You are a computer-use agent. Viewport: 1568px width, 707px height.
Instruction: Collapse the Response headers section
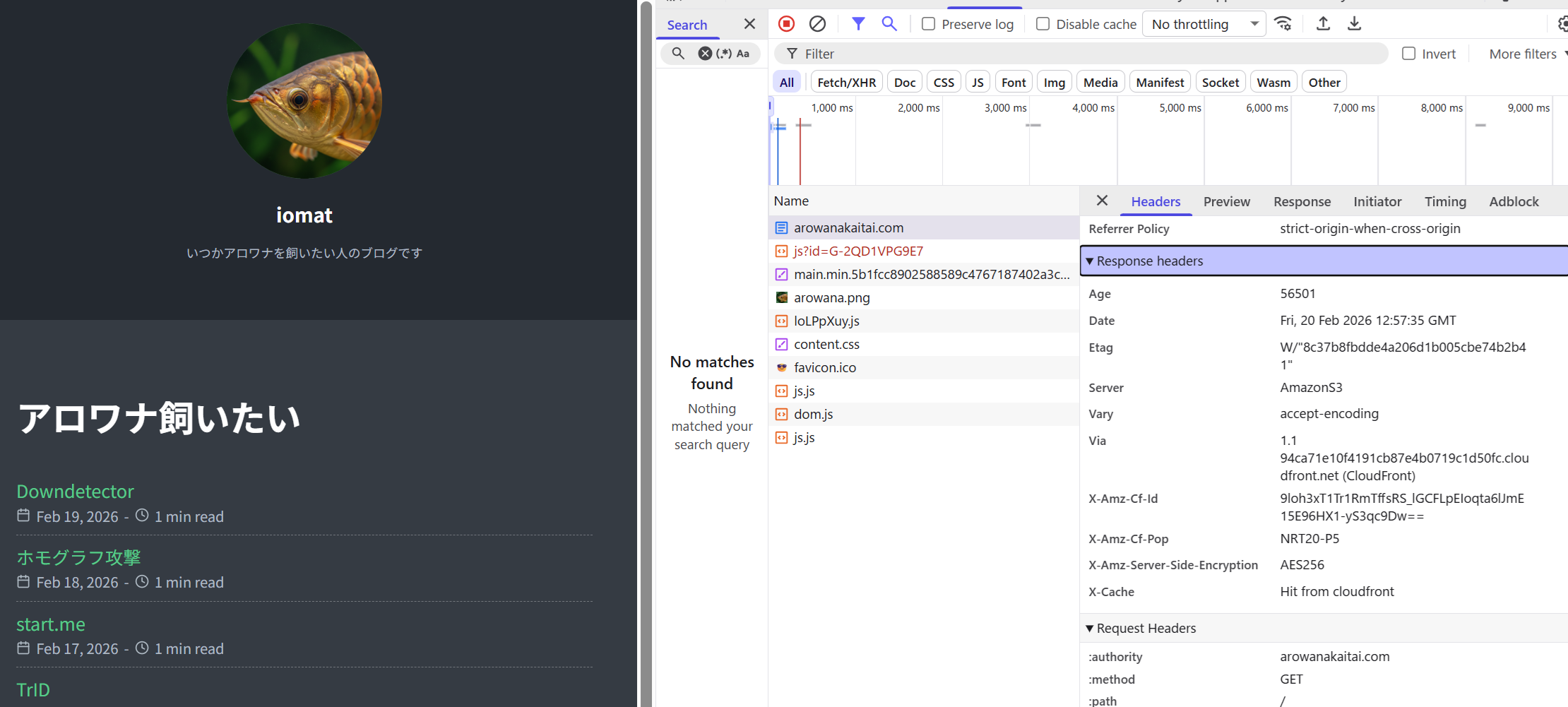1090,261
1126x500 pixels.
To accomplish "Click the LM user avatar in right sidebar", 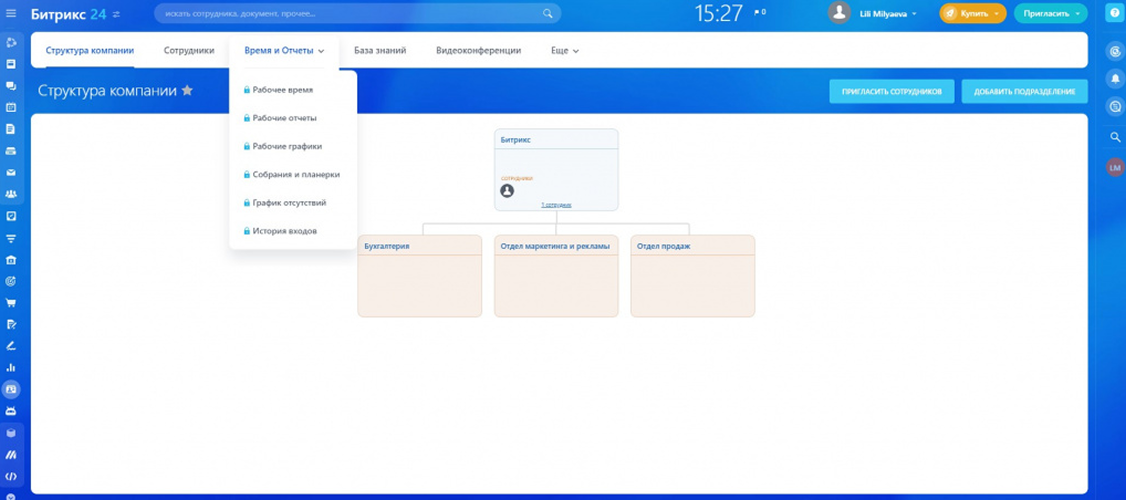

- _TASK ITEM_
An exact transcription of the data above is needed, without the pictures.

- _ANSWER AREA_
You are a computer-use agent. Viewport: 1568px width, 707px height.
Instruction: Collapse the Response headers section
1090,261
1126x500 pixels.
To accomplish "Click the LM user avatar in right sidebar", 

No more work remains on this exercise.